# start of Provided entries

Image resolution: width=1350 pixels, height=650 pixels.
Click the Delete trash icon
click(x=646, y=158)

# end of Provided entries
# start of Provided entries

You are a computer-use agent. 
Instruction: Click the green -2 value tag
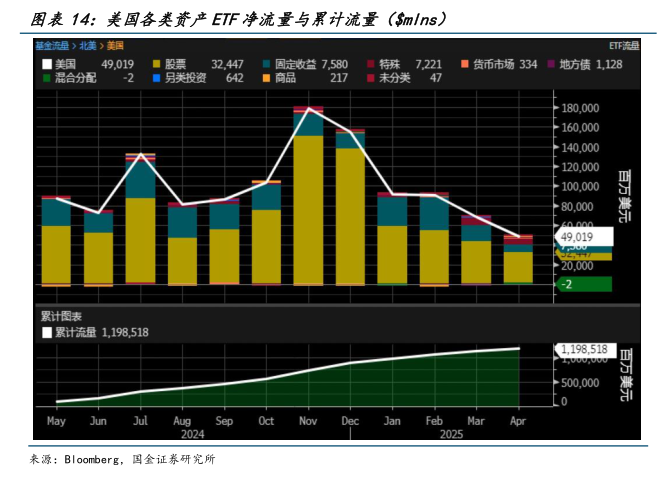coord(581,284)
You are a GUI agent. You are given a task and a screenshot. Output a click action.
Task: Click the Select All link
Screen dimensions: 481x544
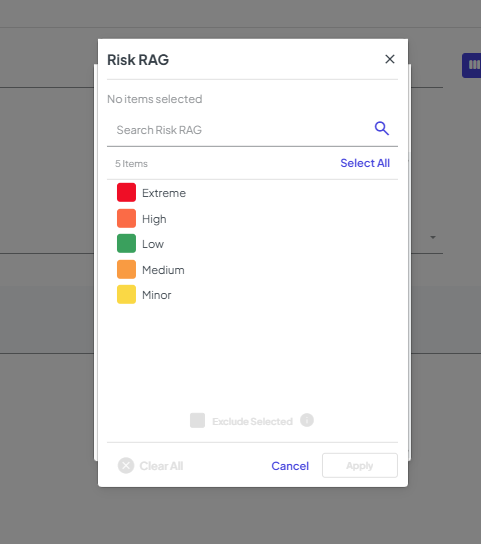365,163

# end of Provided entries

What is expected: Update the listing from the line with "Image resolution: width=1350" to the line with "click(x=646, y=158)", changing "trash icon" to "garbage icon" and leaving everything else as it is. Give only those lines.

Response:
Image resolution: width=1350 pixels, height=650 pixels.
Click the Delete garbage icon
click(x=646, y=158)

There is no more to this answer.